BCA menawarkan bunga deposito sekitar 2,75% untuk tenor 1 bulan dan 3 bulan. Untuk tenor 6 bulan hingga 12 bulan, bunga dapat mencapai 3,00% tergantung nominal penempatan dana. BCA juga menjadi salah satu pilihan favorit karena kemudahan pembukaan deposito secara digital melalui aplikasi perbankan.

Jika dibandingkan secara keseluruhan, BRI menjadi bank dengan bunga deposito tertinggi di kelompok bank besar nasional untuk tenor pendek. Namun, keputusan memilih deposito sebaiknya tidak hanya berdasarkan bunga semata, melainkan juga mempertimbangkan kebutuhan likuiditas, tenor investasi, serta kemudahan akses layanan perbankan.

Investor juga perlu memperhatikan batas tingkat bunga penjaminan yang ditetapkan oleh Lembaga Penjamin Simpanan. Apabila bunga deposito melebihi tingkat penjaminan yang berlaku, dana nasabah berpotensi tidak dijamin sepenuhnya oleh LPS.

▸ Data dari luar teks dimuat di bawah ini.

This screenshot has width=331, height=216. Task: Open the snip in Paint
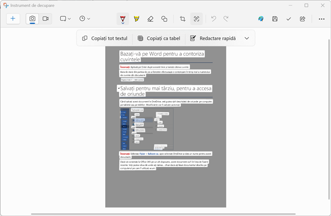(x=261, y=19)
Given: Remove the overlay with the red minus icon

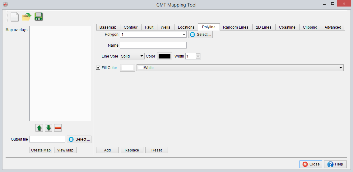Looking at the screenshot, I should point(58,128).
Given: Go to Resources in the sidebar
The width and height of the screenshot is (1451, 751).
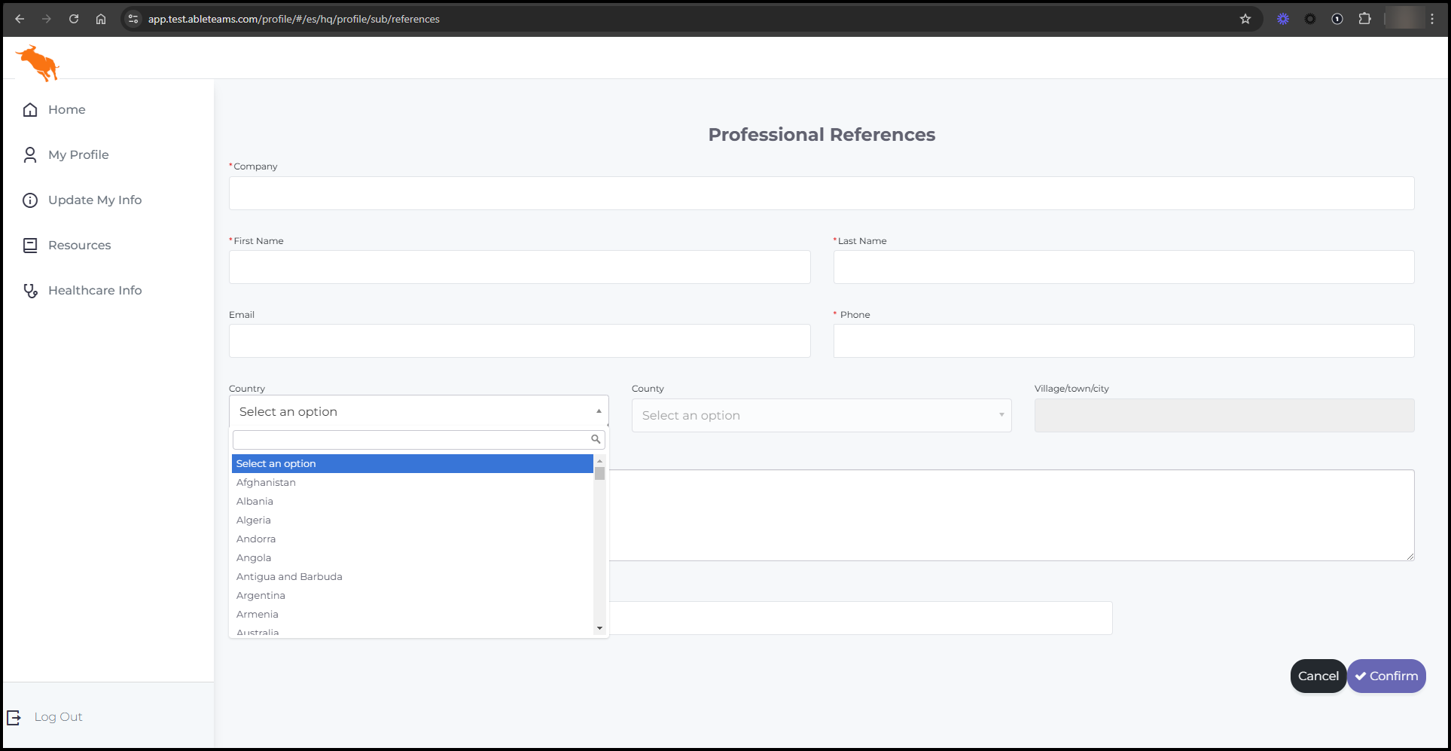Looking at the screenshot, I should pyautogui.click(x=79, y=246).
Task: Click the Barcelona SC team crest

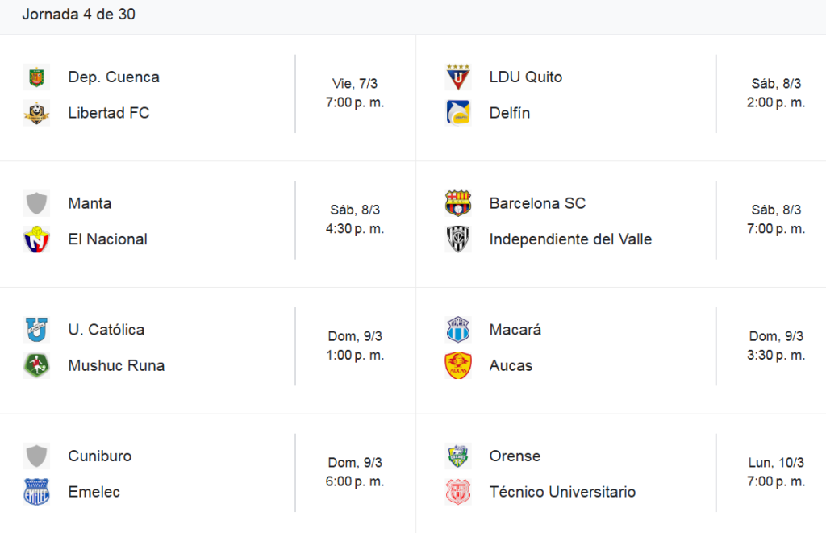Action: (x=458, y=203)
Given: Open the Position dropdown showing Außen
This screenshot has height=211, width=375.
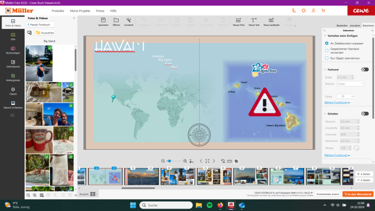Looking at the screenshot, I should click(350, 84).
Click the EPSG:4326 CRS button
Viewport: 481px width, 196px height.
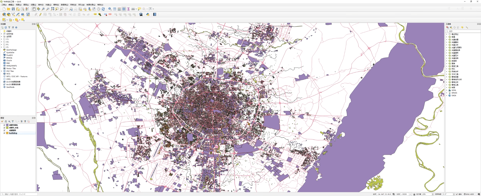click(469, 194)
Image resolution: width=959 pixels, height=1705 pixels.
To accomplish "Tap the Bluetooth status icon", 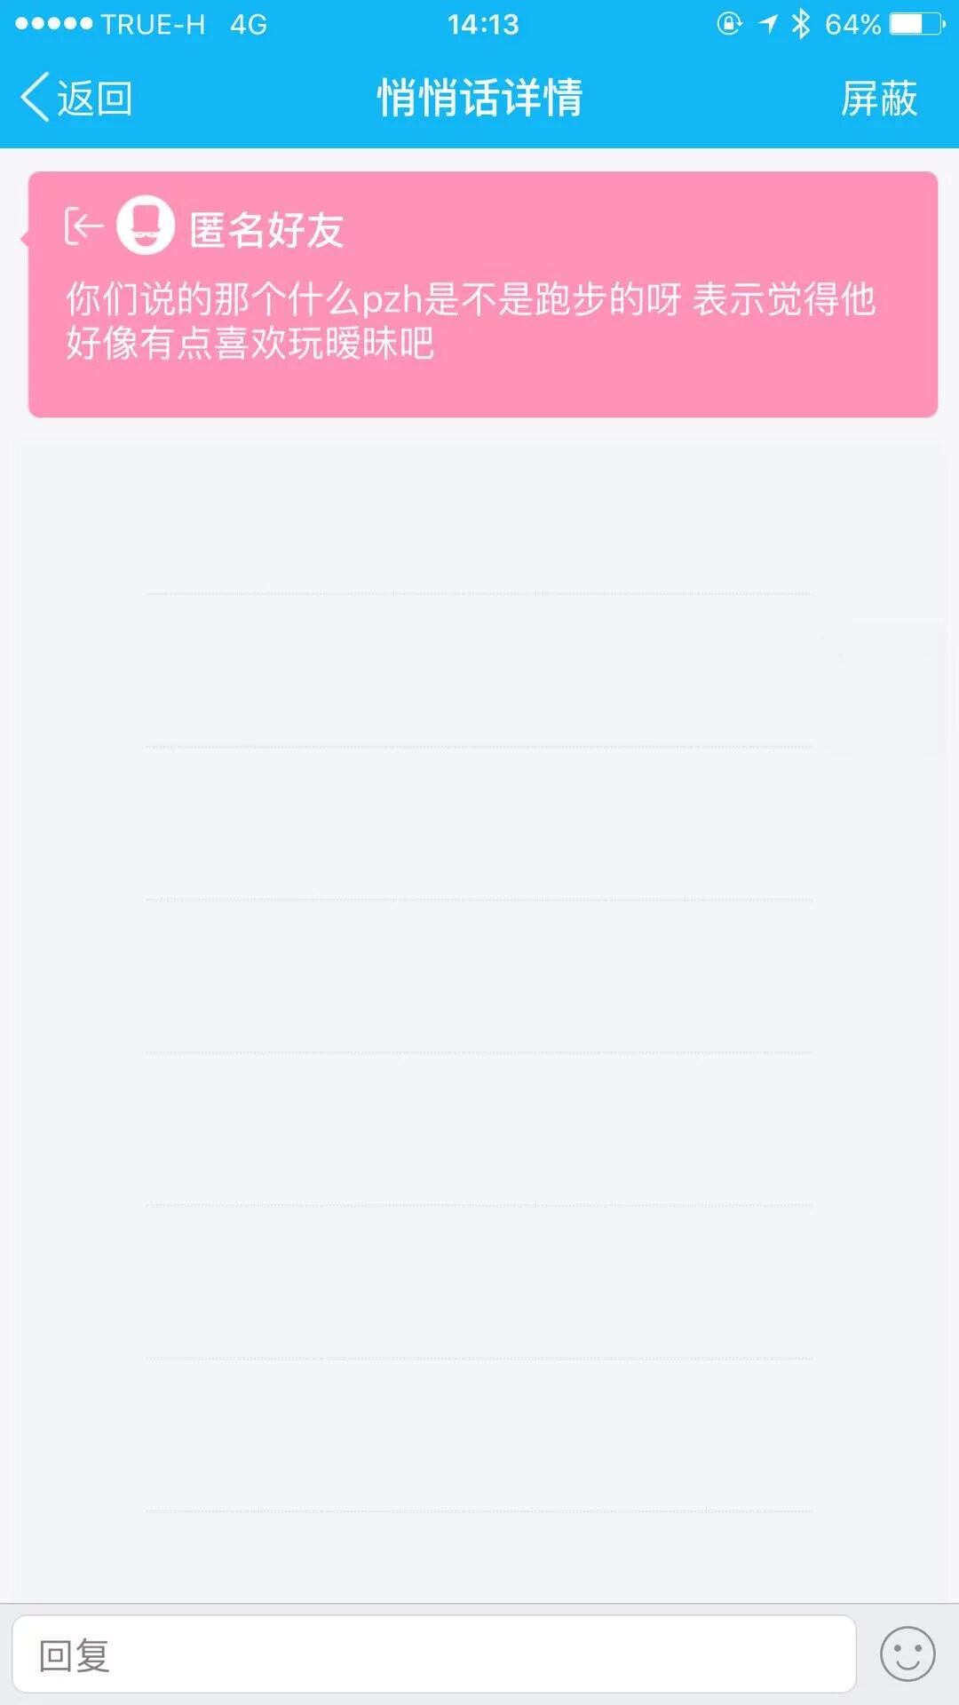I will (801, 24).
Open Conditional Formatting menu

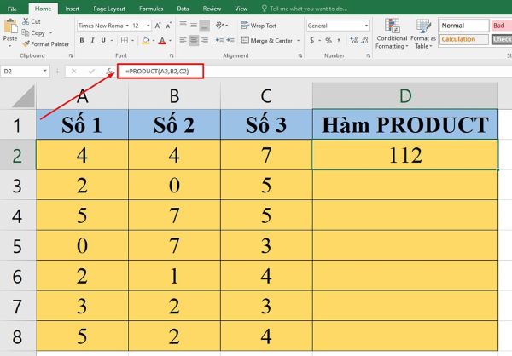coord(392,34)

Keputusan memilih deposito harus dilakukan dengan hati-hati dan mempertimbangkan berbagai faktor. Dengan demikian, nasabah dapat mendapatkan keuntungan yang optimal sesuai kebutuhan keuangan masing-masing.

Disclaimer: Artikel ini dibuat dengan bantuan AI Gemini/ChatGPT yang dimodifikasi oleh editor untuk kenyamanan pembaca.